How to Improve Landing Pages
The reason is that landing pages have a distinct purpose, and it’s not the same purpose that’s assigned to the home page.
The home page of a website or blog is similar to a summary of the site. That’s why it’s official name is the index page for the entire site directory.
The home page is where most visitors land when first coming to a site. Its job is to instantly communicate what the site is about. It gives a visitor a glimpse of what information and details are waiting for them when they click around the site. The home page usually has one strong call to action inviting the visitor to start here, but without using those words. On any site, there is only one home page.
On the other hand, the landing page is not a summary. It’s job is not to summarize or list the features and benefits of the site. In fact, there can be more than one landing page on any given site.
The landing page is a sales page. In fact, it is “the” sales page. That’s its job. It’s as if the page was a big round target with a bullseye in the middle. Prospects for your sales page are the arrow that you want to attract to your sales page, but that’s only step one.
Using the target and arrow as an example, most better understand that land pages are lead-generation or lead-capture sales pages.
Another way to know the purpose of landing pages is to realize that underneath the content, the landing page is an super advertisement with a catch. It’s a mousetrap waiting to snap up response to whatever the offer is.
When you realize that a landing page is a sales page, it’s easier to understand it’s purpose. Once a marketer, such as a home business startup, knows what a landing page is, and what it’s designed to accomplish, then it’s easier to improve landing pages.
1. The first step in the process of developing a land page is to decide where the visitor is going to come from. For example, if you run an Adwords campaign, landing page A could be where the visitor lands after clicking the ad link.
Other starting points could be an email campaign or even offline newspaper advertising.
It’s important to know where the visitor originates so you can have the correct information waiting on the page.
For example, your Adwords campaign might promise a discount, whereas an email campaign might be promoting an ebook. You want the visitor to instantly know they are on the right page.
The first way to improve your landing page is to make the content match the offer. Some newbies load the page with everything under the sun that their site offers. That’s confusing and dilutes the opportunity for a sales conversion. In other words, too many options generally result in no action. It’s overwhelming and the visitor clicks away.
2. Once you’ve got visitors coming to your landing page, you want to present your offers in a way that leads them to take action. That is, take the action you want them to take.
There are many strategies that help lead the prospect through the sales process. One strategy that many new home business startups overlook is the mini-close. You want to begin getting agreement as quickly as possible. You can improve landing pages by placing several mini-closes from the top of the text to the final closing sequence.
3. Finally, one of the best tips to improve landing pages is the call to action. This is where top marketers put their best foot forward. It’s the last chance to convert visitors from browsers to buyers — even if you want them to buy-in downloading a free ebook or to subscribe to your newsletter. It’s a sale. Not every call to action has an immediate financial outcome. That may come later… in the sales sequence.

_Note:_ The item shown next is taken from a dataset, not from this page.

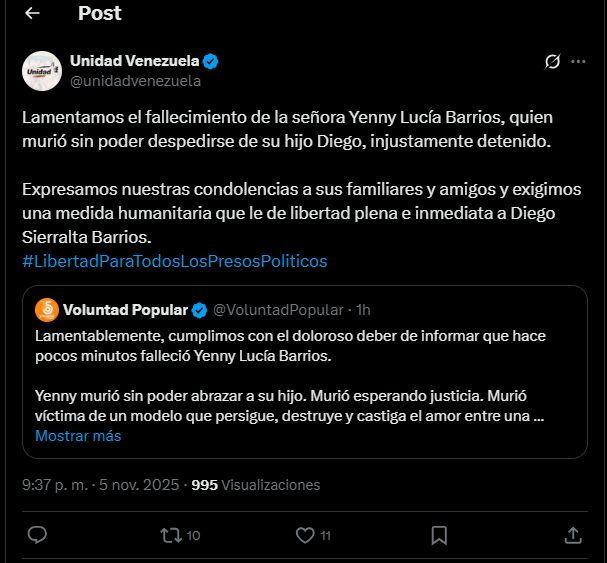Image resolution: width=607 pixels, height=563 pixels.
Task: Click Voluntad Popular's verified badge
Action: click(200, 309)
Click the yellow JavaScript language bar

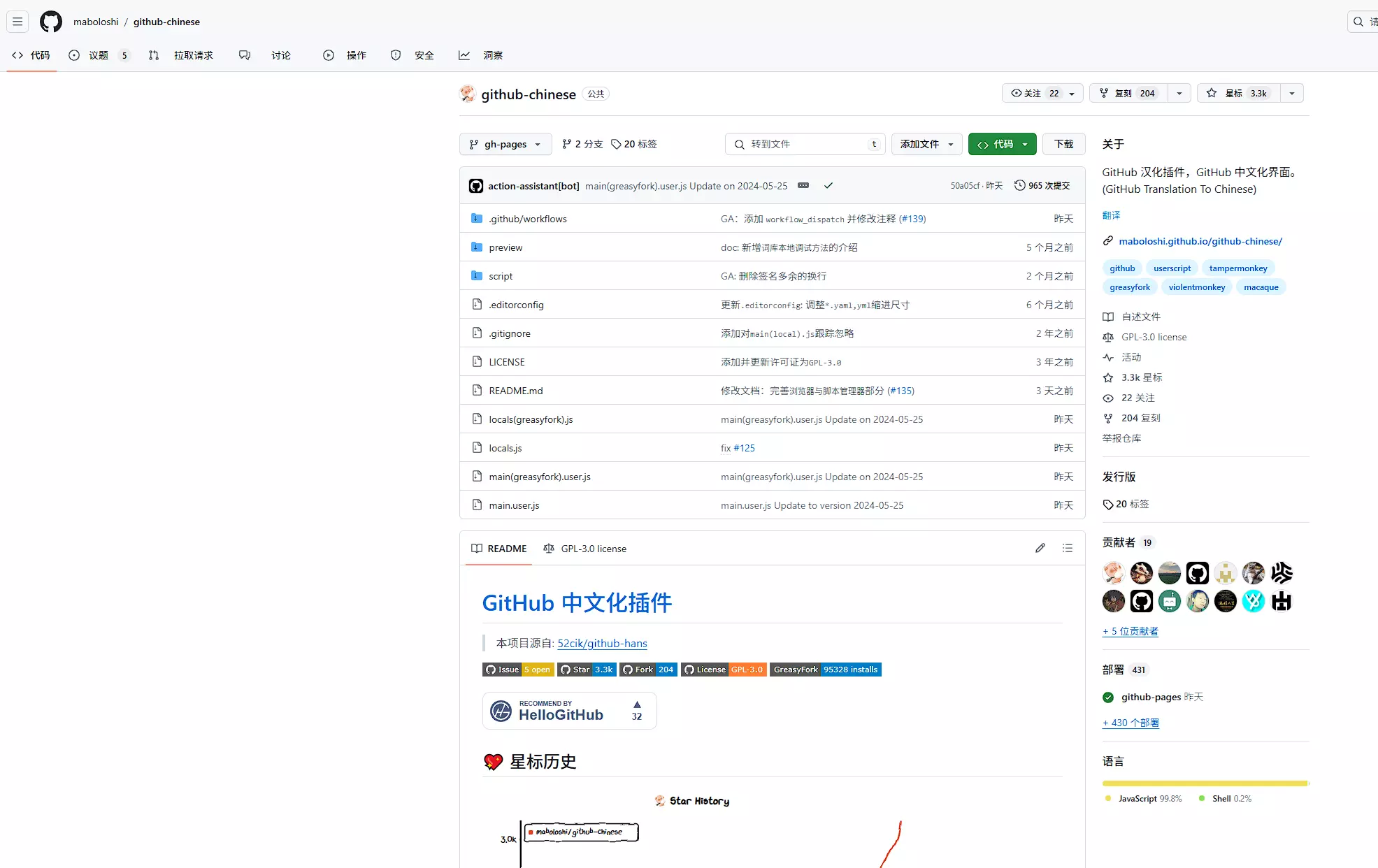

That’s the tip. For some sales, it’s wiser to gently lead the visitor to take some action. Newbies try to cram the buy now, download now, get this or that — in the face of visitors. That may work, but it’s more likely that the conversion rate is low compared to what could be accomplished. Top marketers follow proven marketing strategies and in doing so earn a high percentage of sales conversions.
Offer one thing. Lead the visitor through the landing page content with agreement. Close the sale with a strong call to action. Analyze your click-through rates and conversion rates to determine if the landing page content does its job. Make modifications until the rates meet your objectives.